Fiili yarı başkanlık mı?

Bu yıl Türkiye Cumhuriyeti tarihinde ilk kez bir Cumhurbaşkanı, halk tarafından seçilecek.

  • GİRİŞ23.04.2014 10:35
  • GÜNCELLEME23.04.2014 10:35

Seçim kazanmak konusunda doğuştan ve sonradan kazanılmış bir dizi yeteneğe sahip olan Erdoğan Cumhurbaşkanı olursa hem tarihe geçecek, hem de "Kullanırım" dediği anayasal yetkileri sayesinde Cumhurbaşkanlığı makamını bir hayli güçlü ve etkin pozisyon olarak değerlendirecek. Halk tarafından seçilmiş olan kişi bir de "Erdoğan" gibi 11 yıllık iktidarının her günü varlığını hissettirmiş dominant bir siyasi lider olursa, yaşanacak olanın aslında fiili yarı başkanlık sistemi olduğunu düşünmek mümkün. Ama aslında, acaba öyle mi?

Mevcut Anayasa'da Cumhurbaşkanı'nın görev ve yetkileri 14. Madde'de düzenlenmiş durumda. Yasamayla ilgili yetkilerin çoğu aksiyon ve icrayla ilgili bir genişlik sağlamayan, kilitleme ve fren fonksiyonu icra eden yetkiler. Yargıyla ilgili olarak ise Anayasa Mahkemesi, Danıştay, Askeri Yargıtay, Askeri Yüksek İdare Mahkemesi, Hâkimler ve Savcılar Yüksek Kurulu üyelerini seçme yetkisi öne çıkıyor.

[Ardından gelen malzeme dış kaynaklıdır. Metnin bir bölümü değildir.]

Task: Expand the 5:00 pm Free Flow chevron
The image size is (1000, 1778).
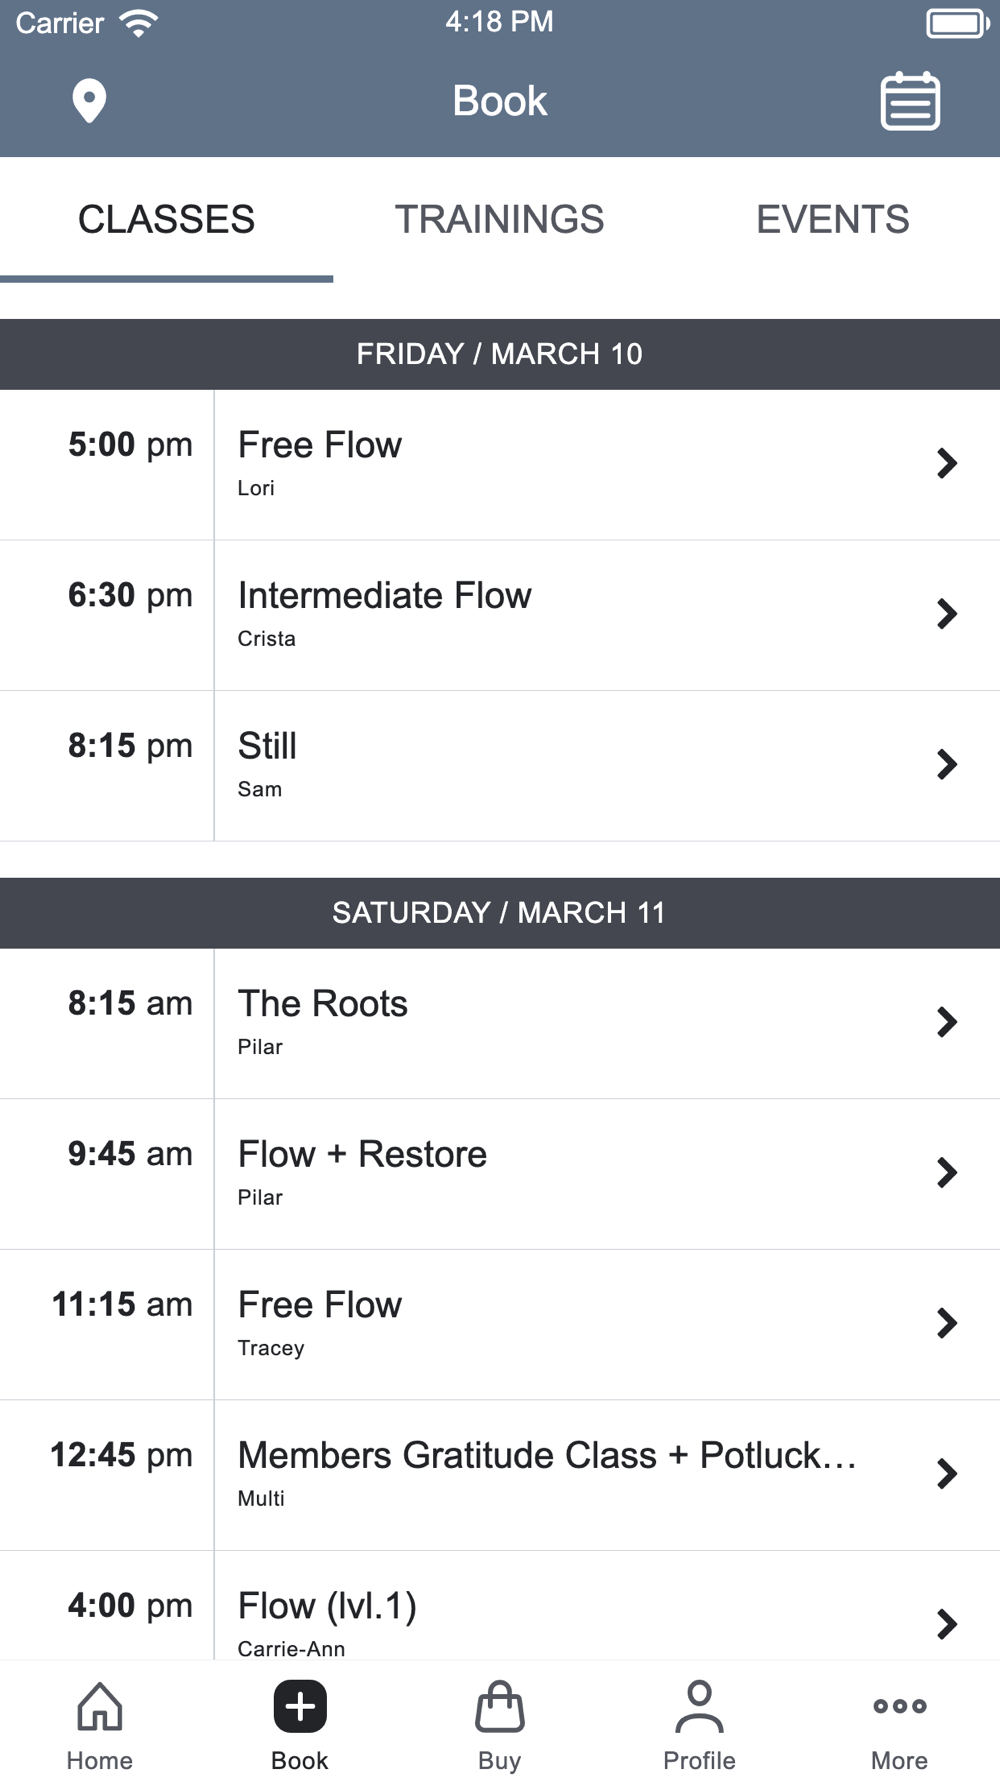Action: click(946, 464)
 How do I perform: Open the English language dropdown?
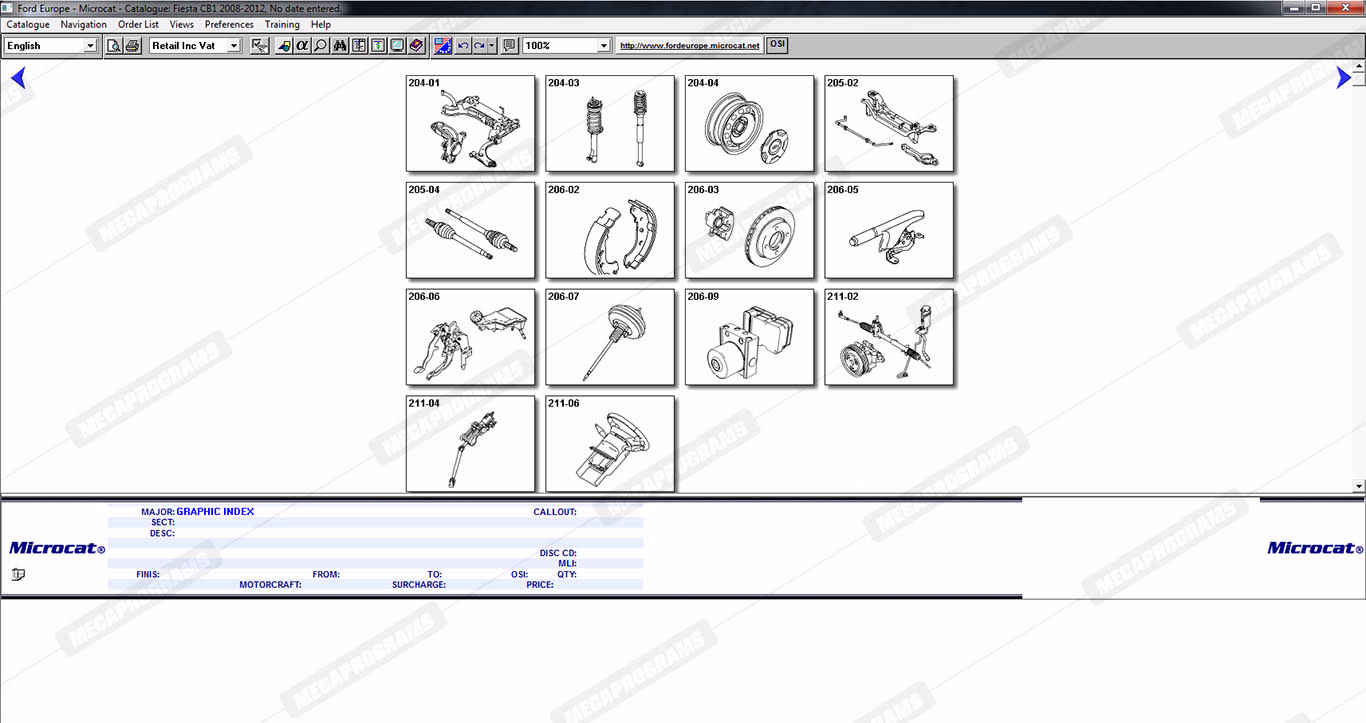click(90, 46)
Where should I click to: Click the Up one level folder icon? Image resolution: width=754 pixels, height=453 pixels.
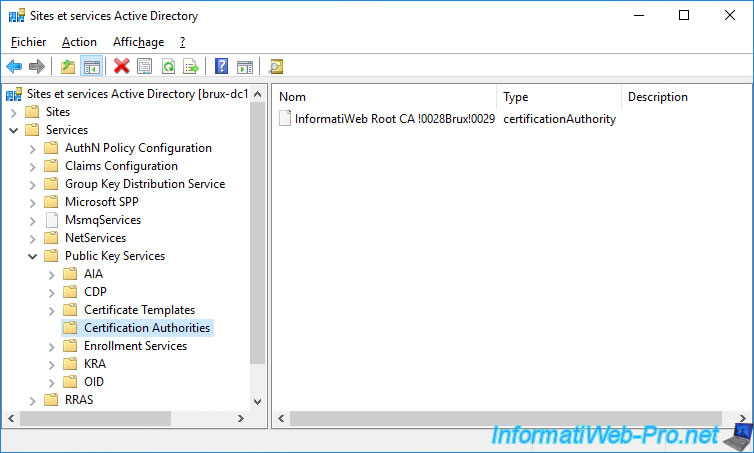[x=68, y=67]
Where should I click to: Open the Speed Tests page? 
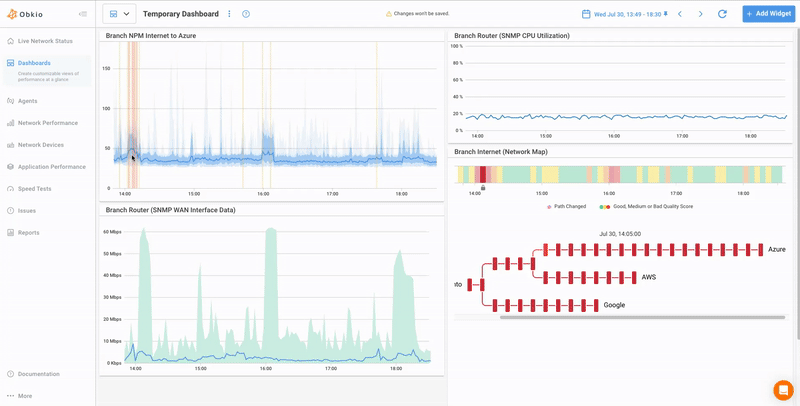tap(34, 189)
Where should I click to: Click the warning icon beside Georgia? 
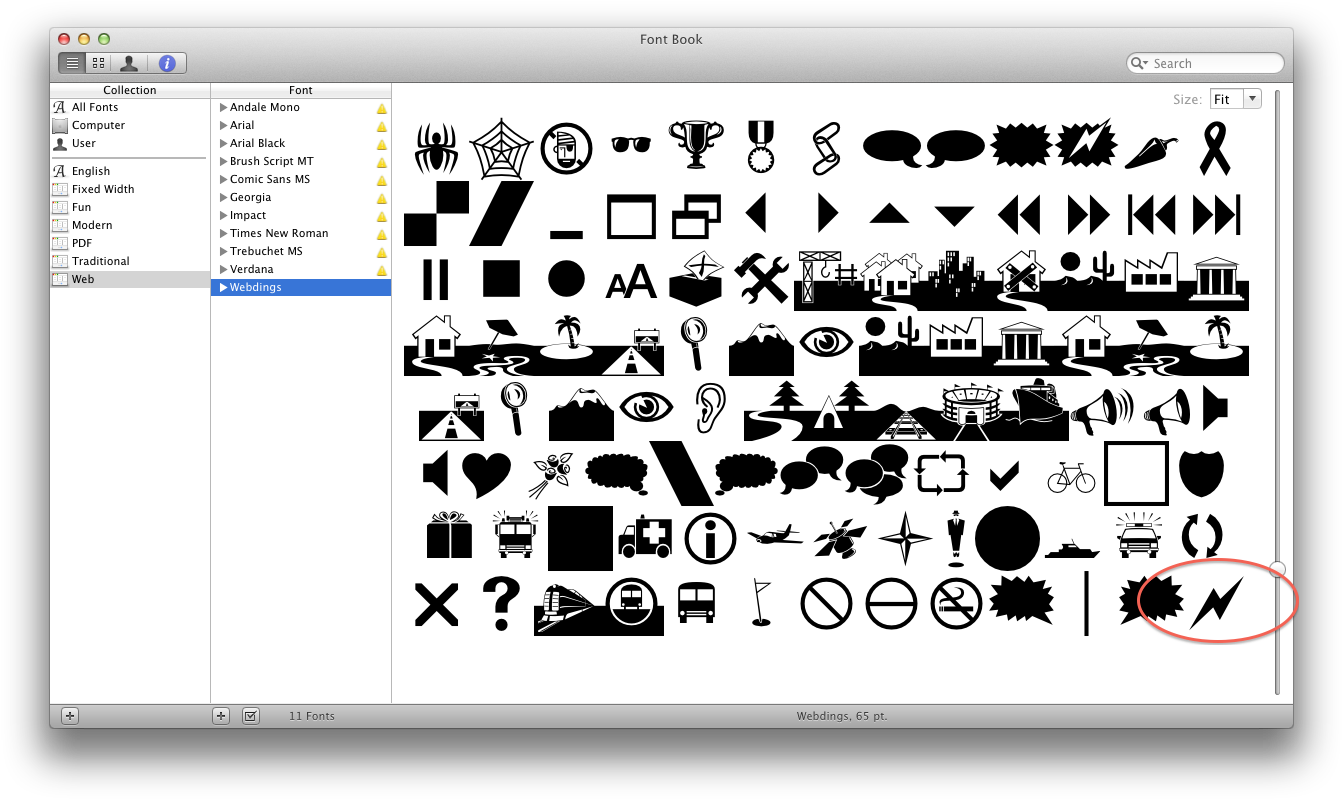[x=381, y=198]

Asıl önemli olan ve "Erdoğan seçilirse nasıl bir Cumhurbaşkanı olur?" bağlamındaki mülahazalar ise Cumhurbaşkanı'nın yürütmeyle ilgili yetkileri. En önemlileri şunlar: Başbakan'ın teklifi üzerine bakanları atamak ve görevlerine son vermek. Gerekli gördüğü hallerde Bakanlar Kurulu'na başkanlık etmek veya Bakanlar Kurulu'nu başkanlığı altında toplantıya çağırmak. Genelkurmay Başkanı'nı atamak. Milli Güvenlik Kurulu'nu toplantıya çağırmak ve başkanlık etmek. Devlet Denetleme Kurulu'nun üyelerini ve başkanını atamak ve Devlet Denetleme Kurulu'na inceleme, araştırma ve denetleme yaptırtmak. Yükseköğretim Kurulu üyelerini seçmek. Üniversite rektörlerini seçmek.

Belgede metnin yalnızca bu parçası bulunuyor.